Either Disallow Pages in Robots.txt or Noindex Not Both
Noindexing a page and blocking it in robots.txt will mean the noindex will not be seen, as Googlebot won’t be able to crawl it. Instead, John recommends using one or the other.
Disallowed Pages With Backlinks Can be Indexed by Google
Pages blocked by robots.txt cannot be crawled by Googlebot. However, if they a disallowed page has links pointing to it Google can determine it is worth being indexed despite not being able to crawl the page.
Google Supports X-Robots Noindex to Block Images for Googlebot
Google respects x-robots noindex in image response headers.
Focus on Search Console Data When Reviewing Links to Disavow
If you choose to disavow links, use the data in Google Search Console as this will give you an accurate picture of what you need to focus on.
Block Videos From Search By Adding Video URL & Thumbnail to Robots.txt or Setting Expiration Date in Sitemap
You can signal to Google for a video not to be included in search by blocking the video file and thumbnail image in robots.txt or by specifying an expiration date using a video sitemap file.
Don’t Rely on Unsupported Robots Directives in Robots.txt Being Respected By Google
Don’t rely on noindex directives in robots.txt as they are aren’t officially supported by Google.
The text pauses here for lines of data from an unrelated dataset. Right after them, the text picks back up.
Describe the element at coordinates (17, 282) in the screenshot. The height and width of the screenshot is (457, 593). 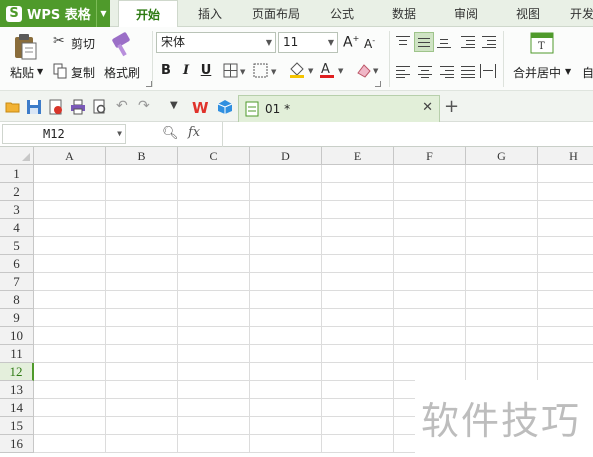
I see `row-header: 7` at that location.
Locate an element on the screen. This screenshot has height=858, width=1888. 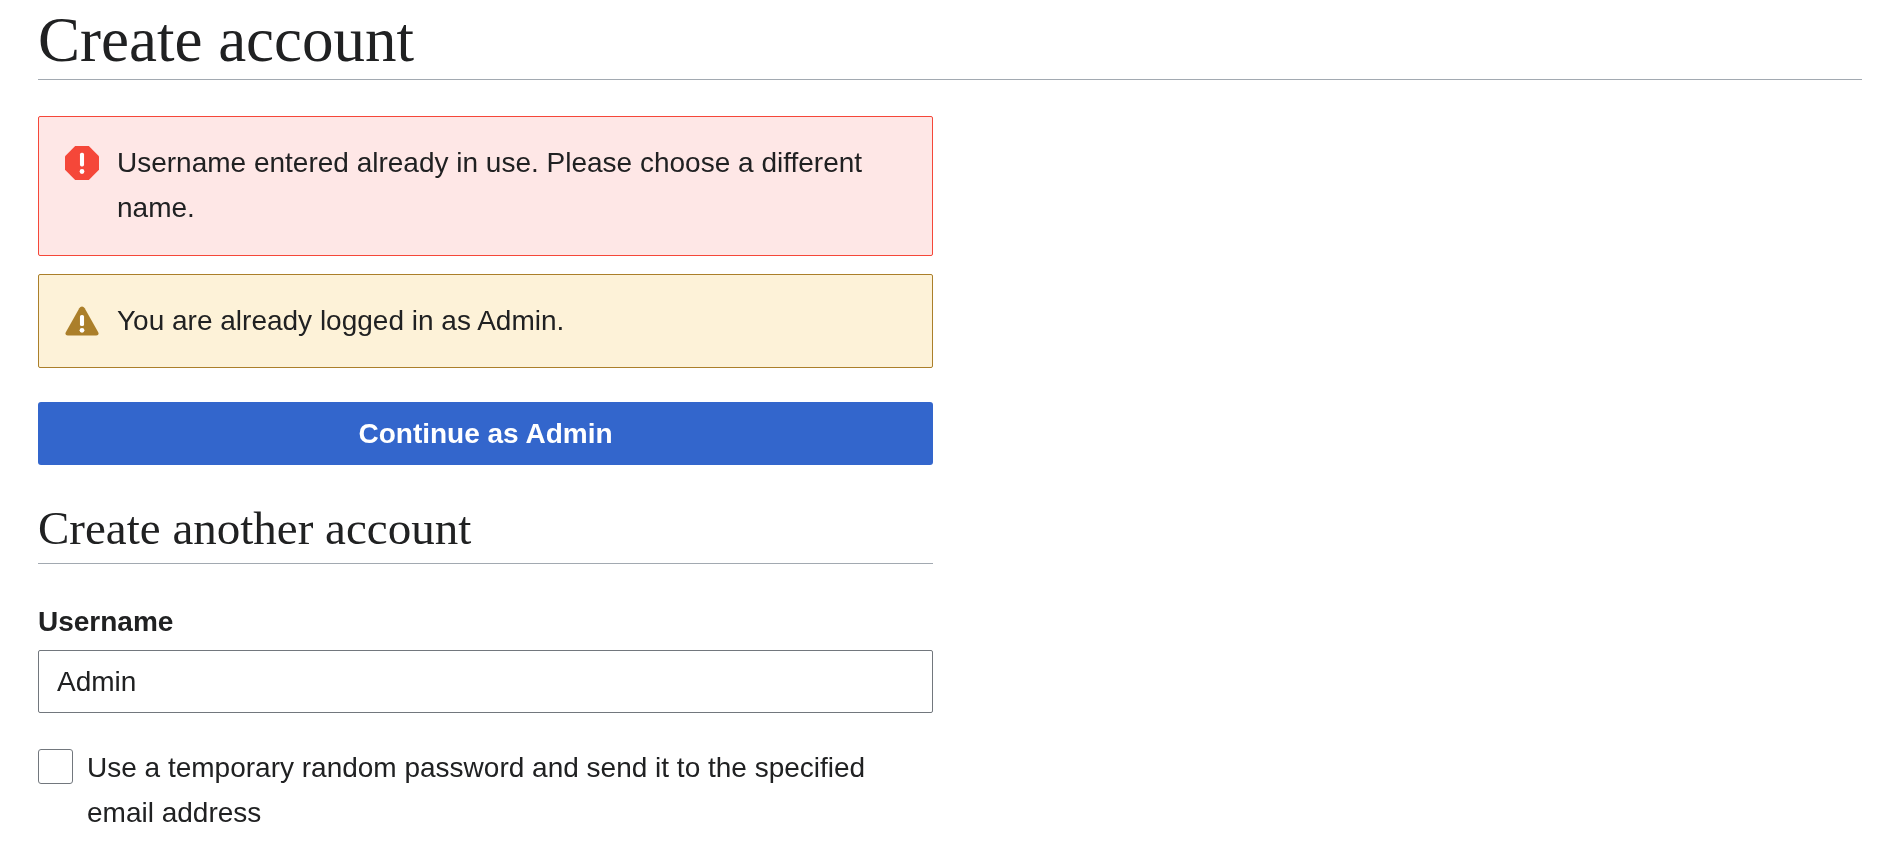
field-label: Username is located at coordinates (106, 622).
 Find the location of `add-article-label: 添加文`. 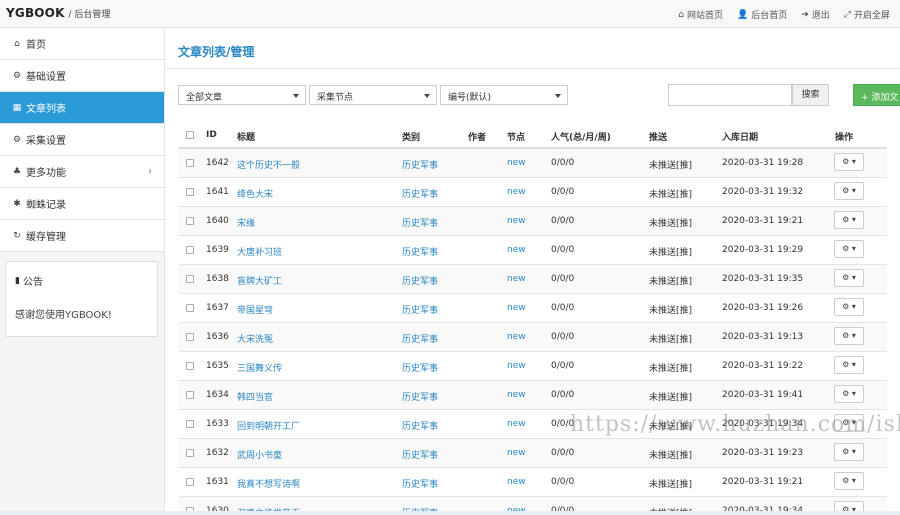

add-article-label: 添加文 is located at coordinates (885, 98).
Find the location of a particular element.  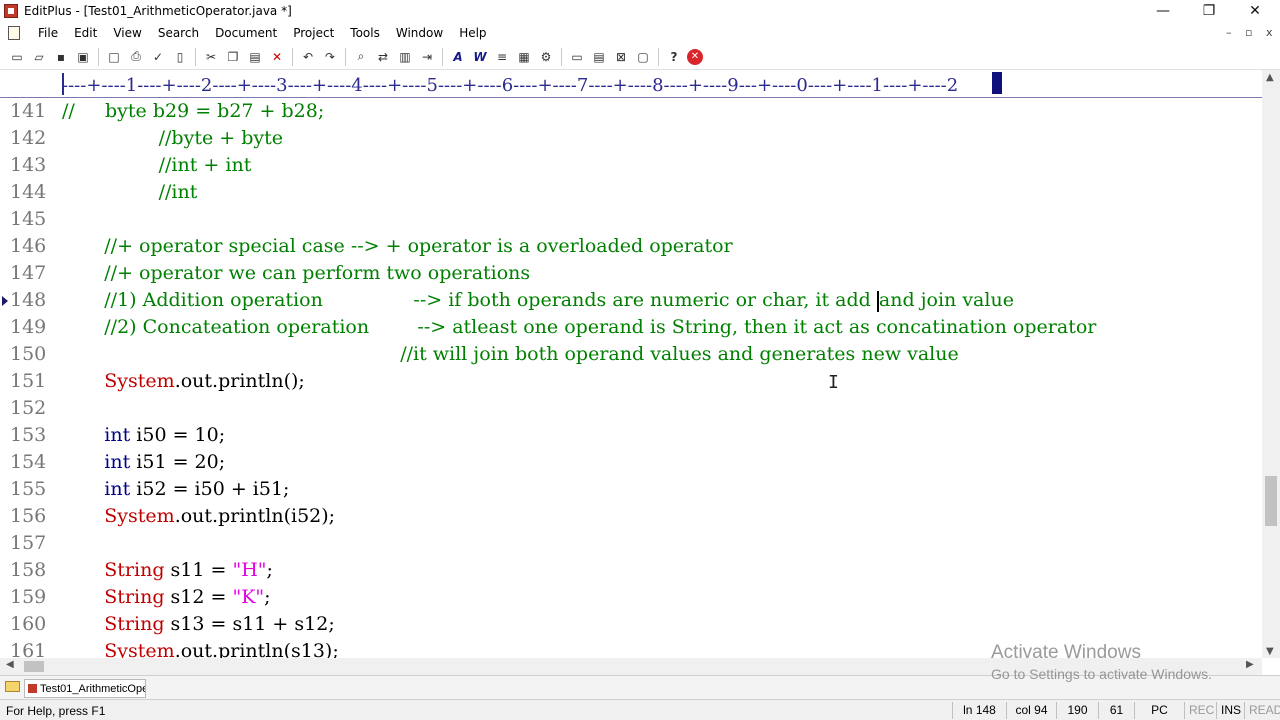

menu-help: Help is located at coordinates (472, 33).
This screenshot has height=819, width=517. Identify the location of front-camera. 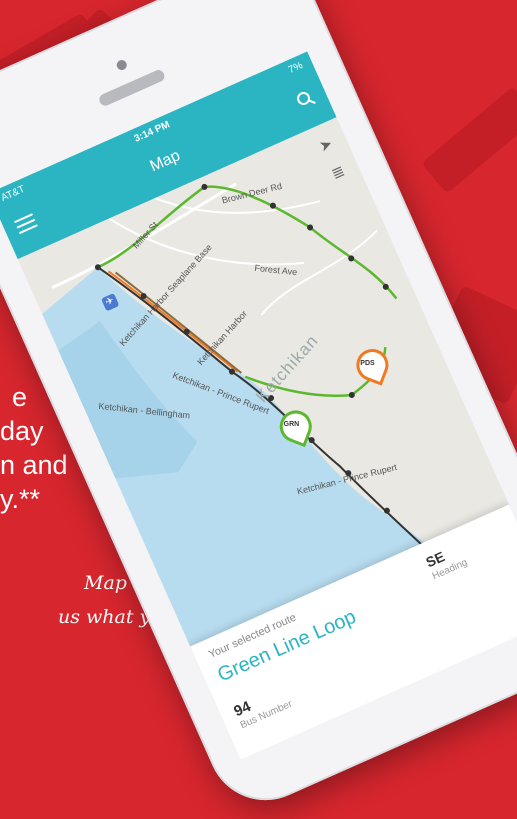
(122, 65).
John says it’s fine to use robots directives in robots.txt, but make sure you have a backup in case they don’t work.
Google Uses the Most Specific Matching Rule in Robots.txt
When different levels of detail exist in robots.txt Google will follow the most specific matching rule.
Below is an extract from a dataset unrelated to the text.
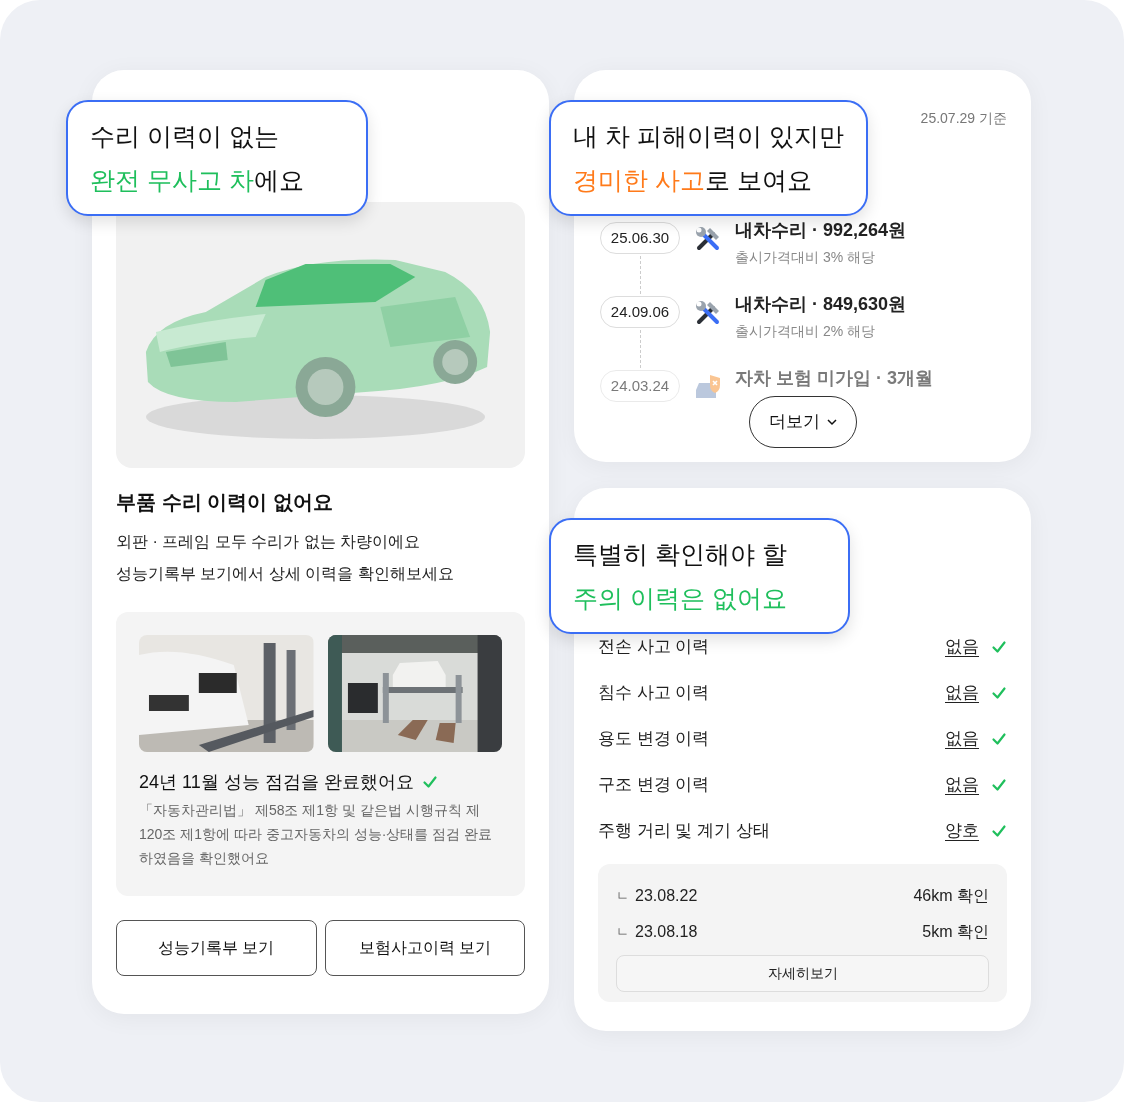  I want to click on inspection-description: 「자동차관리법」 제58조 제1항 및 같은법 시행규칙 제120조 제1항에 따라 중고자동차의 성능·상태를 점검 완료하였음을 확인했어요, so click(316, 834).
Check Robots.txt Implementation if Disallowed URLs Accessed by Googlebot
Googlebot doesn’t explicitly ignore URLs in robots.txt files. If Googlebot is crawling these pages then check the robots.txt file has been set up incorrectly server side using Google’s robots.txt tester. Also, check that there’s nothing on the server which is logging URLs as being accessed in one way but being requested in a different way; this can occur with URL rewriting.
Site Removal Request is Fastest Way to Remove Site From Search
Disallowing a whole site won’t necessarily remove it from search. If the site has links pointing to it then Google may still index pages based on information from the anchor text. The fastest way to remove a site from search is using the site removal request in Search Console.